White Papers

44 CheXNet Inference with Nvidia T4 on Dell EMC PowerEdge R7425 | Document ID
6 Conclusion and Future Work
Dell EMC offers an excellent solution with its PowerEdge R7425 server based on Nvidia T4
GPU to accelerate Artificial Intelligent workloads, including high-performance Deep learning
inference boosted with the Nvidia TensorRT™ library.
The Native TensorFlow fp32 (without TensorRT™) inference on PowerEdge R7425-T4-16GB
server speedup ~16X faster than CPU Only (AMD EPYC 7551 32-Core Processor). It is a
referenceable measurement that shows the benefit of using GPU based systems versus CPU
only based systems.
When accelerating the custom model CheXNet with TensorFlow-TensorRT Integration, the
PowerEdge R7425-T4-16GB server performed on average up to 58X faster than native
TensorFlow-CPU Only.
When accelerating the custom model CheXNet with TensorFlow-TensorRT Integration, the
PowerEdge R7425-T4-16GB server performed on average up to 4X faster than native
TensorFlow-GPU.
The CheXNet inference using TF-TRT-INT8 precision mode speedup of ~802% versus Native
TensorFlow FP32 on GPU, at a ~7ms latency target.

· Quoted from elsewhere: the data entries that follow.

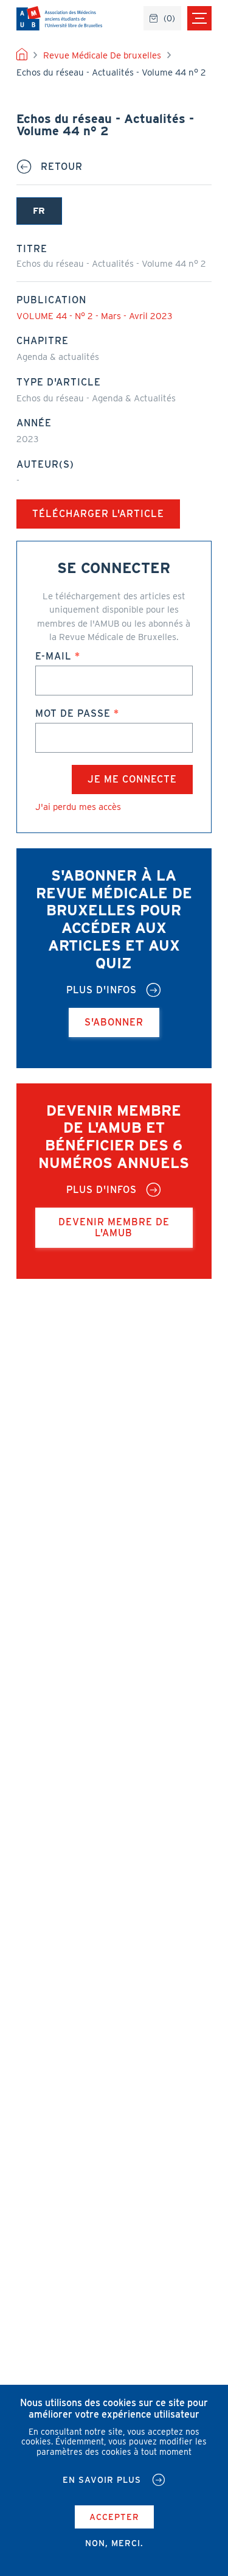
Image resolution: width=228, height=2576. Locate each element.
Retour (62, 166)
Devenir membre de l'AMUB (114, 1227)
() (169, 18)
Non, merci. (114, 2543)
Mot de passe (73, 713)
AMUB (59, 18)
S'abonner (114, 1022)
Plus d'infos (101, 990)
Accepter (114, 2517)
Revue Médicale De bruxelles (102, 55)
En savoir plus (102, 2480)
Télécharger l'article (98, 513)
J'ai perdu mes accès (78, 806)
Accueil (21, 55)
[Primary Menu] (199, 18)
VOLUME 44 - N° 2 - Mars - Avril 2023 (94, 316)
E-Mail (53, 656)
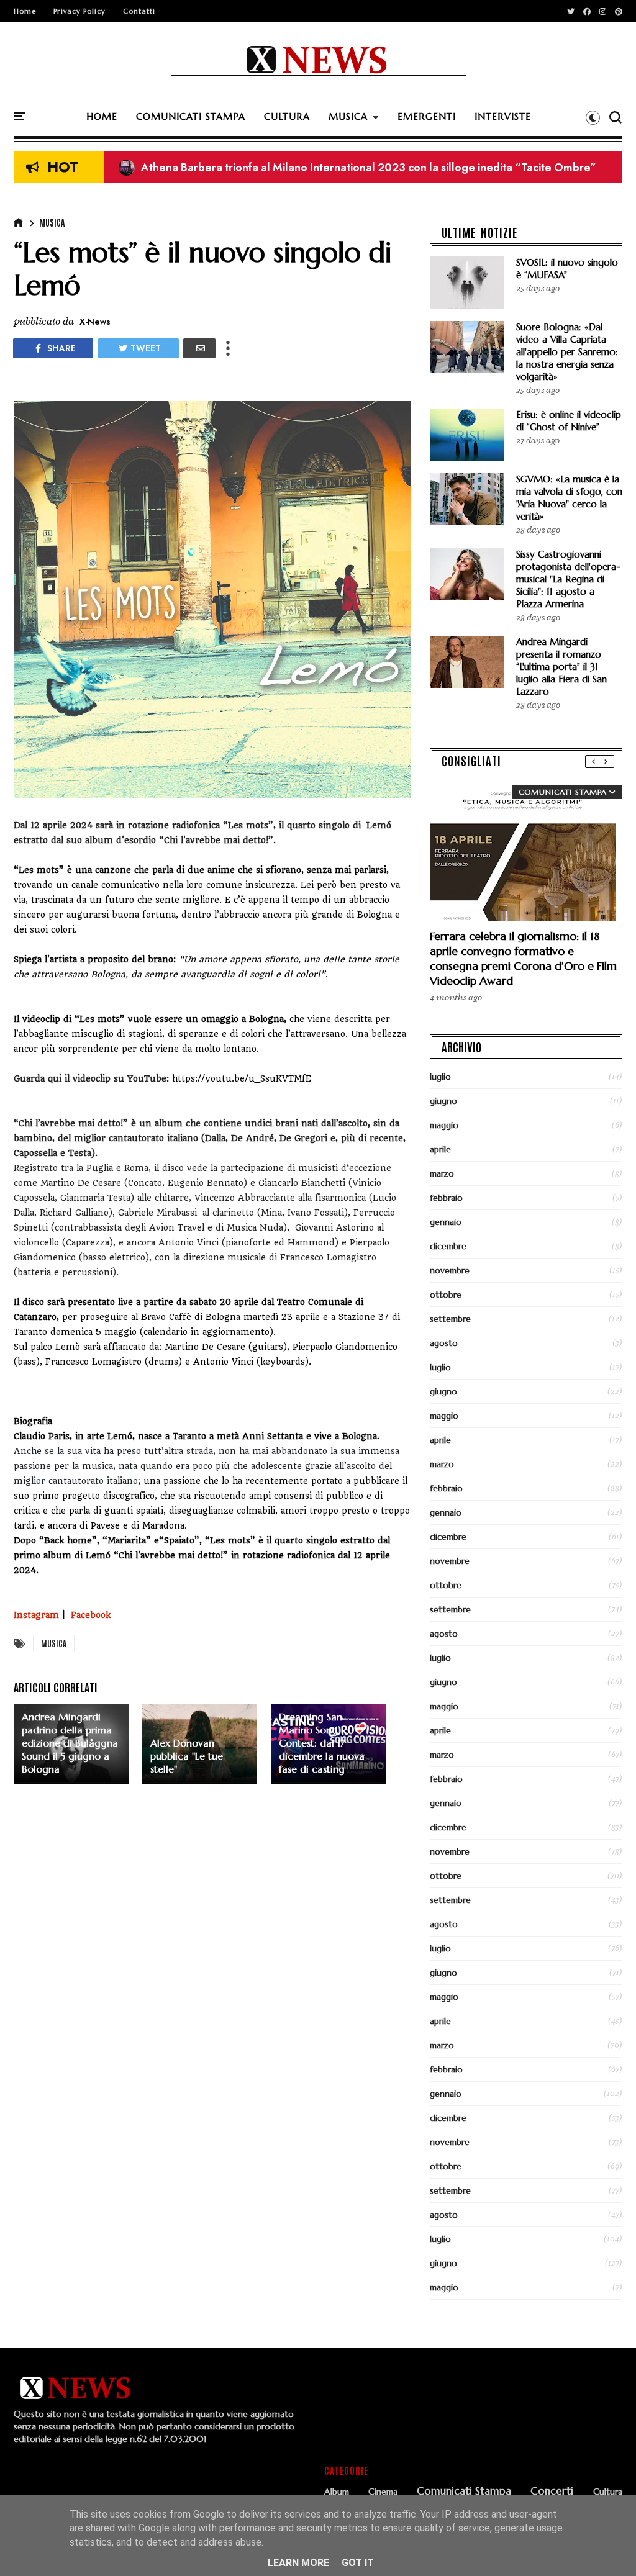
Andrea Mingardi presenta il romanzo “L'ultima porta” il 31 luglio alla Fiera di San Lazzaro (561, 666)
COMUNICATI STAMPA (190, 116)
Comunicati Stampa (464, 2491)
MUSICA (348, 116)
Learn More (298, 2563)
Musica (52, 222)
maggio (444, 1125)
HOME (101, 116)
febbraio (446, 1197)
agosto (444, 1343)
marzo (442, 1173)
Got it (358, 2563)
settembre (450, 1318)
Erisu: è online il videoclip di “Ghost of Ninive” (568, 421)
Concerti (551, 2491)
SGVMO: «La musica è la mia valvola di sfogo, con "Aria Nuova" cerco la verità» (569, 497)
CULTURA (287, 116)
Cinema (383, 2492)
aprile (440, 1149)
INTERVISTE (503, 116)
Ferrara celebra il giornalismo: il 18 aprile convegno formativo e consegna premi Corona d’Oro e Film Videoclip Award (523, 958)
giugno (443, 1100)
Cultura (607, 2492)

CheXNet inference optimized with Native TRT5 C++ API performed ~2X faster than with TF-
TRT Integration API optimization, this factor was exposed only with batch size 1 and 2; the
outperform of TRT5 C++ API over TF-TRT API gradually decreased in the way the batch size
was bigger. We are still working with the Nvidia Developer group to find how out what should be
the performance of both APIs implementations.
Optimized models with Nvidia TensorRT™ 5 can be deployed in several environments
depending of the target application such as scale-out data centers, embedded systems, or
automotive product platforms. There are other implementation factors that could affect the end
to end inference’s speed when deploying the optimized models into these production
environments, so model optimization is just one of factors and we have demonstrated in these
projects some methods on how to approach it.